La suite est consacrée à l'interlude des années 1777-1794. Elle est uniquement rédigée en anglais. Et se compose d'un résumé des expériences sur les volcans d'Auvergne et du Vivarais (1776), d'après ses carnets, puis d'extraits du volume I des Voyages... et du volume II. Viennent ensuite quelques lignes de sa contribution à la réédition (1786) du Voyage en Italie de La Lande et un manuscrit sur les volcans de Provence (1787). Les dernières pages du chapitre portent sur l'influence de Werner et Dolomieu.
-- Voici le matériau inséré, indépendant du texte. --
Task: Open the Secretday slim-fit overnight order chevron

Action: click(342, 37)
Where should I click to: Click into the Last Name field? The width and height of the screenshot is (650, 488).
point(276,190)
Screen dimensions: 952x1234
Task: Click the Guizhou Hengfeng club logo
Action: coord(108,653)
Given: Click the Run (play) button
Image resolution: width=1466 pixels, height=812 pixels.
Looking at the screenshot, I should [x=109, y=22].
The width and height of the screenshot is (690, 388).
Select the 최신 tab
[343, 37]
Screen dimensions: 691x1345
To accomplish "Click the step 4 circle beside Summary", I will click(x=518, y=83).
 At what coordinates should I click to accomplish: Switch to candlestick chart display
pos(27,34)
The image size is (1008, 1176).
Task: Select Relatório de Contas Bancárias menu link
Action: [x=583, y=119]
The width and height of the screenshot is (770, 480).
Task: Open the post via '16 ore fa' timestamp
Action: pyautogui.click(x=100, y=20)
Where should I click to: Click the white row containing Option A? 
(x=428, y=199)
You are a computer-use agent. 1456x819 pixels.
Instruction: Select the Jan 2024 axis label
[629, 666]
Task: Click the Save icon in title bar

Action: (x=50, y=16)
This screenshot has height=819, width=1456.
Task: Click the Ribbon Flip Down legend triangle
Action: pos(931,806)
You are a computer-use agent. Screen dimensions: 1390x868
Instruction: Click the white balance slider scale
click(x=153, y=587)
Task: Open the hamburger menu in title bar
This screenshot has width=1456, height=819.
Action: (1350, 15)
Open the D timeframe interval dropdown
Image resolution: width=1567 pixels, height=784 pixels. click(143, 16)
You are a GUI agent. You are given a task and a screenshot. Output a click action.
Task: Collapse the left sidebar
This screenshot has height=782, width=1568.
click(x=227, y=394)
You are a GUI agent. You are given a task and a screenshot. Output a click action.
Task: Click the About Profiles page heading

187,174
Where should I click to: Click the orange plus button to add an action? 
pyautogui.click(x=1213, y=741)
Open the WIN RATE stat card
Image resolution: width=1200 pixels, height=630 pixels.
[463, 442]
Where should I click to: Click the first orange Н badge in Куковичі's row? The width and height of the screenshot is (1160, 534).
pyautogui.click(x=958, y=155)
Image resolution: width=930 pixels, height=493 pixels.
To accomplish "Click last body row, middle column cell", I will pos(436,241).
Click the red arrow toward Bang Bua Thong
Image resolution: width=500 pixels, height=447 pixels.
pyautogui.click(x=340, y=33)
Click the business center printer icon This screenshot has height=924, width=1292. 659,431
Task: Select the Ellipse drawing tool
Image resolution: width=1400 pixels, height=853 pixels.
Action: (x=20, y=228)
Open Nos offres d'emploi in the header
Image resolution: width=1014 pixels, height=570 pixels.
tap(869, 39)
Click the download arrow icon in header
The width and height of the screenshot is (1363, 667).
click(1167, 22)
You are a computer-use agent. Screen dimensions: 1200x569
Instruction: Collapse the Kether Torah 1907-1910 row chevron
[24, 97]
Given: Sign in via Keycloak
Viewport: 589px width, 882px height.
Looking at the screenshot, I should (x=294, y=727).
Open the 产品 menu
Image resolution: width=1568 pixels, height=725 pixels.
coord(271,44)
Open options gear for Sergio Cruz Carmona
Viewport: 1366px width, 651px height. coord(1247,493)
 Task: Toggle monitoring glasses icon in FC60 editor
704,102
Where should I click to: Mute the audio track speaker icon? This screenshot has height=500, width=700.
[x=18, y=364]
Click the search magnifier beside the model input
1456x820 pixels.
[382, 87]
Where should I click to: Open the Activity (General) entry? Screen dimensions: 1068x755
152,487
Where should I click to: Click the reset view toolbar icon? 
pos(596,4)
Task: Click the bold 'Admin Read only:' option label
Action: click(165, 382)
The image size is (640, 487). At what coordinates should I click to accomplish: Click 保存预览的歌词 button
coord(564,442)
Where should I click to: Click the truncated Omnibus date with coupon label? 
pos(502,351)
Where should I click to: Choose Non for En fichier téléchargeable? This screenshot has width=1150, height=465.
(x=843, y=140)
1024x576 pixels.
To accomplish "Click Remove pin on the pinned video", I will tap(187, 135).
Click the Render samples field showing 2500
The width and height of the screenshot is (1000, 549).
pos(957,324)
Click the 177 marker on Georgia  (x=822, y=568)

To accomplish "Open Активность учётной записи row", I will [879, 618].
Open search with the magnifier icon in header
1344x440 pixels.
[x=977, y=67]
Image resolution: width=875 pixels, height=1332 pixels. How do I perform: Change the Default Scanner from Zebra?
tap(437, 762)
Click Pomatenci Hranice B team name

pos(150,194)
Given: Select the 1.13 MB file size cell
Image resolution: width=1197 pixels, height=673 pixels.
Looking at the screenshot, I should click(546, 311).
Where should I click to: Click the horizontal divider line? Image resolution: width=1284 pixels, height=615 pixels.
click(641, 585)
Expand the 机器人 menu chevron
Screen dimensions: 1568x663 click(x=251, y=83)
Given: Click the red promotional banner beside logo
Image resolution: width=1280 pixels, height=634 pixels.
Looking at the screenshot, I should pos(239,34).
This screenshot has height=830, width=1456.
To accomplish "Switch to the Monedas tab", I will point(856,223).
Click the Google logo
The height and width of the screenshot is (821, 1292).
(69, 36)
Le chapitre 10 rapporte les idées sur la double origine du basalte (1794-1796) avec ses observations sur les volcans du Brisgau (mai 1791) et sur son manuscrit Des Basaltes (donné en français et en traduction) ainsi que des extraits du volume IV des Voyages... Un court chapitre 11 présente ses observations sur le granite (relatives à l'article de James Hutton sur le sujet), et publiées en 1797 dans la Bibliothèque britannique, données en français et en traduction. Puis le chapitre 12, final, est une épître de Mossier, pharmacien à Clermont-Ferrand et quelques autres textes sur la nomination de Saussure aux chaires d'histoire naturelle des écoles centrales de Clermont et de Paris.
Tous les textes rassemblés sont relatifs à la géologie. Mais tous ne portent pas sur le basalte. Et parmi ceux-ci beaucoup sont de pures descriptions dont se dispensera sans doute le lecteur pressé. Mais l'intérêt de ce travail est précisément de permettre à chacun d'y trouver sa pitance. Même celui qui s'intéresse aux poissons de Bolca, discutés avec Séguier, à la correspondance des angles... ou à la bête du Gévaudan, évoqués au passage.